Consigne ▸
Pouvez-vous prolonger l'article sur l'EP de Liquid Jane à partir de sa dernière phrase ?
======== Texte
La réponse s’est imposée petit à petit. Au départ, elle écrit en anglais, « C’était une manière de me cacher un peu », puis elle ose le français. Elle raconte qu’au fil de la scène, des retours, des envies, c’est devenu évident. « J’ai découvert que j’aimais beaucoup écrire en français. C’était plus pertinent, plus moi. »
Un EP comme un journal de bord
Son EP, Trop tôt ou trop tard, sorti ce 16 mai (Ludimuse / Wiseband), rassemble cinq titres qui dessinent un paysage intime, oscillant entre lumière et ombre, entre groove et douceur. Ce sont des chansons qui parlent d’elle, mais qui cherchent aussi à dire quelque chose de plus vaste sur le temps, le désir, la solitude, le lien aux autres.
Le morceau-titre, « Trop tôt ou trop tard », ouvre le bal avec élégance et évoque cette hyperactivité sociale qui masque souvent un vide intérieur. Une pop faussement légère qui dit beaucoup des injonctions à aller bien. « Je suis fascinée par cette question : est-ce qu’on fait les choses au bon moment ? Est-ce que c’est déjà trop tard ? Est-ce qu’on est en retard sur nos vies ? J’avais envie d’explorer cette tension-là. »
Dans le clip signé Jade Garnier, Liquid Jane erre dans la ville, rose à la main, oscillant entre solitude et don de soi. « J’avais envie de parler de cette sensation : être seule au milieu de tout le monde. »
Un Groove entre deux mondes
Tous les morceaux ont été écrits guitare-voix, souvent chez elle, de nuit, puis arrangés avec soin en studio par une petite équipe fidèle : Théo Panchèvre (basse), Félix Viledon (ingé son), Marine Garcia (claviers) ou encore Rémi Bernard (chœurs). « On est une vraie petite famille. Ce projet, c’est aussi le leur. Je voulais que ça sonne vrai. Pas dans le sens brut, mais sincère. Je ne cherchais pas à impressionner. Juste à partager ce que j’avais besoin de dire. »
Dans « L’inconnue », elle raconte des rencontres charnelles éphémères, à la première personne. Une chanson sur elle, mais surtout pour celles et ceux qui s’y reconnaîtront, « ce qu’on projette, ce qu’on comprend de travers ». On y entend aussi les souvenirs d’une nuit trouble « Such a Night » ou encore des pulsions plus profondes dans le très sensuel « Scorpio’s Swim ». Le cinquième morceau, « Les mots », se découvre dans une session live sur YouTube, plus brute, plus nue.
================
======== Données fournies
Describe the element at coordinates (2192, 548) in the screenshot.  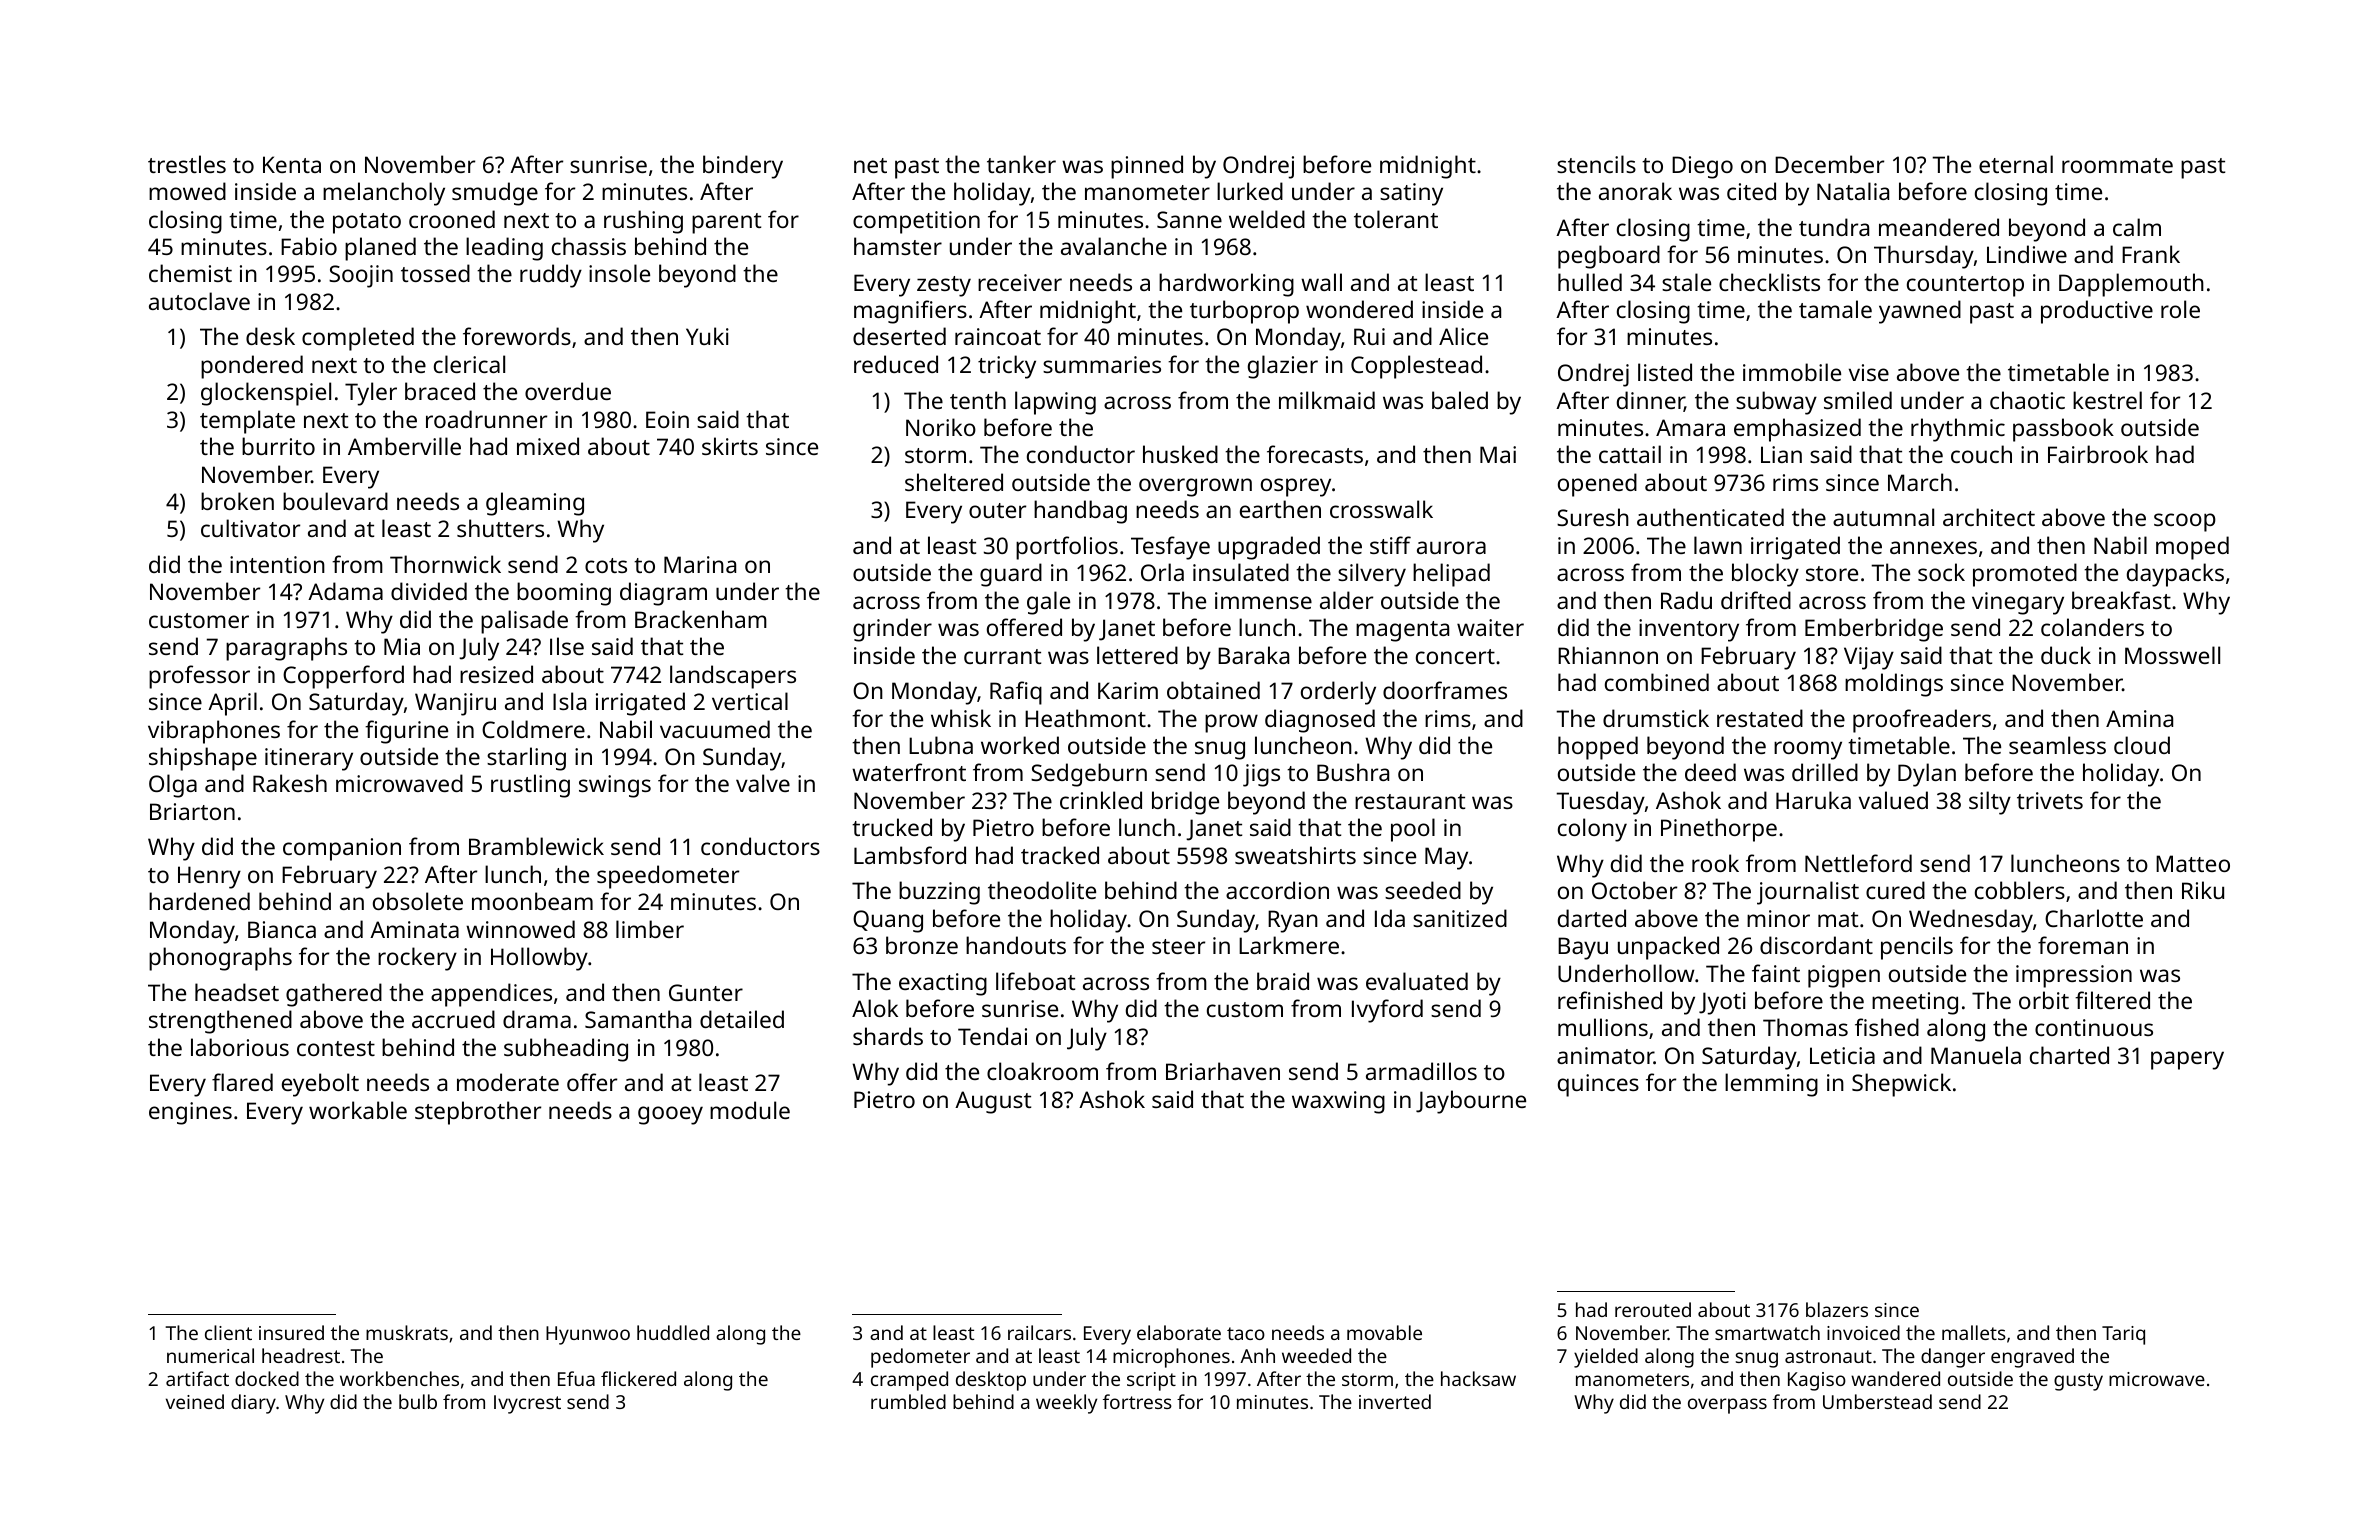
I see `moped` at that location.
================
Réponse ▸
Une soul à la française, sans complexes
Ce qui frappe dans l’univers de Liquid Jane, c’est cette aisance à passer du français à l’anglais, sans jamais perdre en cohérence. Un mélange qui pourrait sembler risqué, mais qui s’impose ici avec évidence. « Je n’ai pas cherché à me forcer. Certaines chansons venaient naturellement en anglais, d’autres en français. J’ai décidé de me faire confiance. »
Elle cite pêle-mêle Arlo Parks, Erykah Badu, King Krule ou encore Lola Young comme influences, mais sa musique ne cherche pas l’imitation. Elle trace une voie singulière, dans une veine soul-pop subtile, raffinée, résolument actuelle mais jamais formatée.
Ni trop tôt, ni trop tard
Si Liquid Jane impressionne en studio, c’est sur scène qu’elle vit le plus fort. Lorsqu’on lui demande ce qui la fait rêver, elle ne cite pas un festival précis. Elle répond simplement : « Moi, tant que je fais ma musique avec les personnes que j’aime, pour des personnes qui savent l’apprécier, c’est génial. »
Et ça tombe bien : après un premier concert marseillais remarqué, elle était à Paris le 23 avril dernier en première partie de Jon Onj, avec un show retravaillé, fluide, pensé pour vivre une nouvelle fois ces chansons autrement. « Je ne veux pas courir après quelque chose. Je veux construire. Ce projet m’a permis de comprendre ce que je voulais vraiment faire, et surtout, qui j’étais dans la musique. »
Liquid Jane Une artiste qui avance, à son rythme. Jamais trop tôt, jamais trop tard. Elle nous prouve avec ce premier EP, que la chanson française n’a pas de limite. Elle peut se nourrir de soul anglaise, de groove américain, de rock alternatif et d’expériences personnelles profondes. Et surtout, elle peut être le miroir d’une génération en mouvement, entre lucidité et lumière.